■ RECORDS FOR THIS EXERCISE ■
★ ★ ★ ★ ★
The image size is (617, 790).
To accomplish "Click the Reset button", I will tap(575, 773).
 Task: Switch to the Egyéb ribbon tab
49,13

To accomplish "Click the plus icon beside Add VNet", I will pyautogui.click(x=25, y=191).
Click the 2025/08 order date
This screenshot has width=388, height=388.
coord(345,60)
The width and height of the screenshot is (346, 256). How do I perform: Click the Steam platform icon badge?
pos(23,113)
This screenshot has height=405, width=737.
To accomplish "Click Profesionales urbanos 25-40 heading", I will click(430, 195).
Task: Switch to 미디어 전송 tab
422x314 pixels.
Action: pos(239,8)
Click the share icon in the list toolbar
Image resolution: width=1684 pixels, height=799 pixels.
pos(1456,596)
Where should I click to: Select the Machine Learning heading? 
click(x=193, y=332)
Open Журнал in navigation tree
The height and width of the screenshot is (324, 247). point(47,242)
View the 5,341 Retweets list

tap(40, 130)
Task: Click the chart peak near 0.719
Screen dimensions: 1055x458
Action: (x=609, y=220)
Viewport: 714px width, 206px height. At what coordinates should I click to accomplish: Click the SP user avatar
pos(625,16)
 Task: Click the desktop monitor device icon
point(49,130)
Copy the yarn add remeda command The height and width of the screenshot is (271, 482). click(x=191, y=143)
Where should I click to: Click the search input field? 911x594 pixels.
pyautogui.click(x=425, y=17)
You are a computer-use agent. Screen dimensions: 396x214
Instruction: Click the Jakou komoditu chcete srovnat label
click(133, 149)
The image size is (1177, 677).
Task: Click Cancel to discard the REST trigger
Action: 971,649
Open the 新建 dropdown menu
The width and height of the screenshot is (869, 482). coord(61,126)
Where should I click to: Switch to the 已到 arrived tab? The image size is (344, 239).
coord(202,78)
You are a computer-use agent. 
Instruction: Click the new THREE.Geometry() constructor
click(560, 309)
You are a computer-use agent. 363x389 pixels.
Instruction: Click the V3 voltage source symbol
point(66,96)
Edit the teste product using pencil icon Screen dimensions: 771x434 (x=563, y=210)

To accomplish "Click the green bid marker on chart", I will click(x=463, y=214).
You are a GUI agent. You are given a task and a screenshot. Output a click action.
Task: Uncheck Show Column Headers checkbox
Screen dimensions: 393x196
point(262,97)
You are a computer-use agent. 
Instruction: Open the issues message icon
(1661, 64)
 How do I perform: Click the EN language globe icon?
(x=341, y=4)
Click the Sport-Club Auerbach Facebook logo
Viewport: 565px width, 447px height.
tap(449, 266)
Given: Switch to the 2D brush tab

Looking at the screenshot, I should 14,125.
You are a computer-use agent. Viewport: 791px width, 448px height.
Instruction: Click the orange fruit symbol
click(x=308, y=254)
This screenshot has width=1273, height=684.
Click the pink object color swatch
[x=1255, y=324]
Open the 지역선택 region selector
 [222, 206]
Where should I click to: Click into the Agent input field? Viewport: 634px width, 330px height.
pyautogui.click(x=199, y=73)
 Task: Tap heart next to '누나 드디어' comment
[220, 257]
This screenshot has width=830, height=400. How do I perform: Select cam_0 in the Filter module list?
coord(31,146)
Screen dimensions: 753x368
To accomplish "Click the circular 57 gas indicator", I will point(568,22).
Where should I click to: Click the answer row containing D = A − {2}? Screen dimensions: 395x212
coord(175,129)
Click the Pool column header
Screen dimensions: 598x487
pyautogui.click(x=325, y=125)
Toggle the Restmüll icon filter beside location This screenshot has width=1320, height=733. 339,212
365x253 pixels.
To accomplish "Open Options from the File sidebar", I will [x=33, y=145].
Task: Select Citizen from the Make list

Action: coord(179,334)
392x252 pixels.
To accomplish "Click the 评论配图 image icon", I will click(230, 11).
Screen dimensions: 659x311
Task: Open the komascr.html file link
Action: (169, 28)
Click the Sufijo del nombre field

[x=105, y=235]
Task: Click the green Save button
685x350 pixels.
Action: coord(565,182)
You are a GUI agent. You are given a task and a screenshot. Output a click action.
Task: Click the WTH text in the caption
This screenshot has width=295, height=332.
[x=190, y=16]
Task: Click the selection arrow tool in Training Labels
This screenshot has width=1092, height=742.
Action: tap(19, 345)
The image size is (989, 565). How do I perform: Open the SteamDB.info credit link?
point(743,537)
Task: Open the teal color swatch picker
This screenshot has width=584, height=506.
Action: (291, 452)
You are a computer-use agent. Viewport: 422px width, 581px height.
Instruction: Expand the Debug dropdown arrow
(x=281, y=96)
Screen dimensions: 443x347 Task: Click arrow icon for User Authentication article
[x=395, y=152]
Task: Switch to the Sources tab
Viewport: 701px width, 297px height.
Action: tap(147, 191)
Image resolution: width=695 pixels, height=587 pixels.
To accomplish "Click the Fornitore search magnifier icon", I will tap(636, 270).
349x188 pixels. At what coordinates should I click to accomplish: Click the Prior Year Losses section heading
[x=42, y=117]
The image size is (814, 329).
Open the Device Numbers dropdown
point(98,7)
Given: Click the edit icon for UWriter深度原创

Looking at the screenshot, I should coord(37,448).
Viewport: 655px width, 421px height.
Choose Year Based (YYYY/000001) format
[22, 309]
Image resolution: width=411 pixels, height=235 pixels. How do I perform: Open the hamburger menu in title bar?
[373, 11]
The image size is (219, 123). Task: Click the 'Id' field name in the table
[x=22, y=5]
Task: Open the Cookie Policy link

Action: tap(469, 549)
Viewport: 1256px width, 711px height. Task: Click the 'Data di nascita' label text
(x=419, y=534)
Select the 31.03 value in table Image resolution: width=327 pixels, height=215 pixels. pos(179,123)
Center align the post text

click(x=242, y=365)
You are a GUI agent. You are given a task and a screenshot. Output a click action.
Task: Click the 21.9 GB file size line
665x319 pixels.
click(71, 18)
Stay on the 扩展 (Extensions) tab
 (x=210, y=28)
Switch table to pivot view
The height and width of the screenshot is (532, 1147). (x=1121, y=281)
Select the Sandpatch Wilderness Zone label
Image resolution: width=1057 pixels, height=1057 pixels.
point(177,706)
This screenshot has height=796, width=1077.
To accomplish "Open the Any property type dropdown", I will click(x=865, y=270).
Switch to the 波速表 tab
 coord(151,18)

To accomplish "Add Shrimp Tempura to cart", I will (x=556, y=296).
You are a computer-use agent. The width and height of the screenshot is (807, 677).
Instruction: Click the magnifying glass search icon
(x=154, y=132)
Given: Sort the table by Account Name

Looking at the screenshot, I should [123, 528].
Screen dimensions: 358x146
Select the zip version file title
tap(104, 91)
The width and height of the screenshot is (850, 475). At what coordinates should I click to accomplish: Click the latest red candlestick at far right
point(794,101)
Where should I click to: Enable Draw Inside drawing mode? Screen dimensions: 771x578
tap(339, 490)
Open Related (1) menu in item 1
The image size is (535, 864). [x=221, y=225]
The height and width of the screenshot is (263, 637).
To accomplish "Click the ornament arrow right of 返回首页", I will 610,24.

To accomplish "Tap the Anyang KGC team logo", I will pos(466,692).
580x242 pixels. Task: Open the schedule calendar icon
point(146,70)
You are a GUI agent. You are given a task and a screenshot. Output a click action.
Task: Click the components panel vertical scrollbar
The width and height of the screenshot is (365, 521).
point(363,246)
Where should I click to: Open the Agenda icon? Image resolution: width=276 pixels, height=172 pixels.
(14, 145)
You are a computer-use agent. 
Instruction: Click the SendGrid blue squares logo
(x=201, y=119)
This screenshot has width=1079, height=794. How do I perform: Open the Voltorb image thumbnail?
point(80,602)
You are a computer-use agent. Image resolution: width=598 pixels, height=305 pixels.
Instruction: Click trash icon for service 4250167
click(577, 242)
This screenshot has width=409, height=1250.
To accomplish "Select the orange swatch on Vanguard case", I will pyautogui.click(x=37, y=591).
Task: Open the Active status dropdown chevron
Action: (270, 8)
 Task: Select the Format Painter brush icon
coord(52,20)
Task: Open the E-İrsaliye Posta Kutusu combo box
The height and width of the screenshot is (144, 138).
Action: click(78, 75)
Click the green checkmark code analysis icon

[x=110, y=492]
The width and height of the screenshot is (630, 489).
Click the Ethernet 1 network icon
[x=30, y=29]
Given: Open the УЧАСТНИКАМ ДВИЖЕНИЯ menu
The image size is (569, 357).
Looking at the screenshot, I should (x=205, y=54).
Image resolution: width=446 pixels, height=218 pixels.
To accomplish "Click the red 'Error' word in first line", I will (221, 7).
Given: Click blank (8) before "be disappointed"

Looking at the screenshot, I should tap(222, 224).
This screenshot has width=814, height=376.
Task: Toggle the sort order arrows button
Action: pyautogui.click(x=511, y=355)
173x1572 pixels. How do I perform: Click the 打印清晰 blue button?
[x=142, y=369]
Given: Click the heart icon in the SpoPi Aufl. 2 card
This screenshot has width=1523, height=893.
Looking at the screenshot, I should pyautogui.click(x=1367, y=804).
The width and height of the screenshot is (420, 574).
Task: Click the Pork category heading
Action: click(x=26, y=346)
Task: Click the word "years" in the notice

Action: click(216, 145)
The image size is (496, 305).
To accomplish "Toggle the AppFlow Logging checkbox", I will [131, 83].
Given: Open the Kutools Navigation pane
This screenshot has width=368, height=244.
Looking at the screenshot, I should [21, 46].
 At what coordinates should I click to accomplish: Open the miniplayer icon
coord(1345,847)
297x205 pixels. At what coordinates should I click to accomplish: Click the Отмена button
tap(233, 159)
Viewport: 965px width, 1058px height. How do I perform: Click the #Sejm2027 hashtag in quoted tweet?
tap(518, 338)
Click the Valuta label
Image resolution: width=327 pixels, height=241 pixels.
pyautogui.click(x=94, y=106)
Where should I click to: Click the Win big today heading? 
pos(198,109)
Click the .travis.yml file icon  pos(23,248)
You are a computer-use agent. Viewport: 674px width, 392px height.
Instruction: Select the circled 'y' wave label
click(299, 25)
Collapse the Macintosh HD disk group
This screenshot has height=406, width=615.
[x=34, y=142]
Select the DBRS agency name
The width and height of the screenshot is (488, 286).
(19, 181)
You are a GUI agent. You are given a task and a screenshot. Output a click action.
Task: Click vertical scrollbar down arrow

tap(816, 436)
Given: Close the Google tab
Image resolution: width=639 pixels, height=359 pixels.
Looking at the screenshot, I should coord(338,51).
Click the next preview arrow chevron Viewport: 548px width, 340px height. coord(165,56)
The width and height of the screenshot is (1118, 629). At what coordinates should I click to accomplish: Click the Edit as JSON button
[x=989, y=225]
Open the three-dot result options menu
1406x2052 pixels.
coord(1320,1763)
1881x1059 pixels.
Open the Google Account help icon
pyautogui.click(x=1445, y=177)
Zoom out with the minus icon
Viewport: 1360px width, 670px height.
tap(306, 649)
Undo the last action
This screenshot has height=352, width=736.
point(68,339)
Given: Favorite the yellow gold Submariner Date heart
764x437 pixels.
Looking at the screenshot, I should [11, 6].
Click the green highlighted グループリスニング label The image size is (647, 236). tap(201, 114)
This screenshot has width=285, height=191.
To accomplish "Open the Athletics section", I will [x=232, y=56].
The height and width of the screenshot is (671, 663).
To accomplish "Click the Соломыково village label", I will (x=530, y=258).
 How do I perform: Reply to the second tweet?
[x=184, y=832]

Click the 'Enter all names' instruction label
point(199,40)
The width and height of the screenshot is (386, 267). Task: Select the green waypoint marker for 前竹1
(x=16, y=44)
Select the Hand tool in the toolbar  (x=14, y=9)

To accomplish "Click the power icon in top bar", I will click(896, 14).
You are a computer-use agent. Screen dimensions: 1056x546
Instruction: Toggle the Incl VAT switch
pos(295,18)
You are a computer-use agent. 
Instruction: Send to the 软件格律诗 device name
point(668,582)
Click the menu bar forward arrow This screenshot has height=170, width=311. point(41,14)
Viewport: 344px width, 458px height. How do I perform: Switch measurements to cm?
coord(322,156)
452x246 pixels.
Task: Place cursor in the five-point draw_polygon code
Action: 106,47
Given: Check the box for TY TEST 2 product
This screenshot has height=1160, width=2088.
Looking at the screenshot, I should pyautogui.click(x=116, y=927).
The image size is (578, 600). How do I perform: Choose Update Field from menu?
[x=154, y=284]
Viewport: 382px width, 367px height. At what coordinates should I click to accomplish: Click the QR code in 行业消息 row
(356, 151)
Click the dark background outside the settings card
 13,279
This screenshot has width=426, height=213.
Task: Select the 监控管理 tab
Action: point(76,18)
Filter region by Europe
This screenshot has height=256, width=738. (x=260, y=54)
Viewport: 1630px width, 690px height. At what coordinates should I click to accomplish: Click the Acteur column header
★ ★ ★ ★ ★
■ WHAT THE TASK ASKS ■
Report the number of lines in the records above that contain "checkbox", with no other text.

■ EXERCISE ANSWER ■
2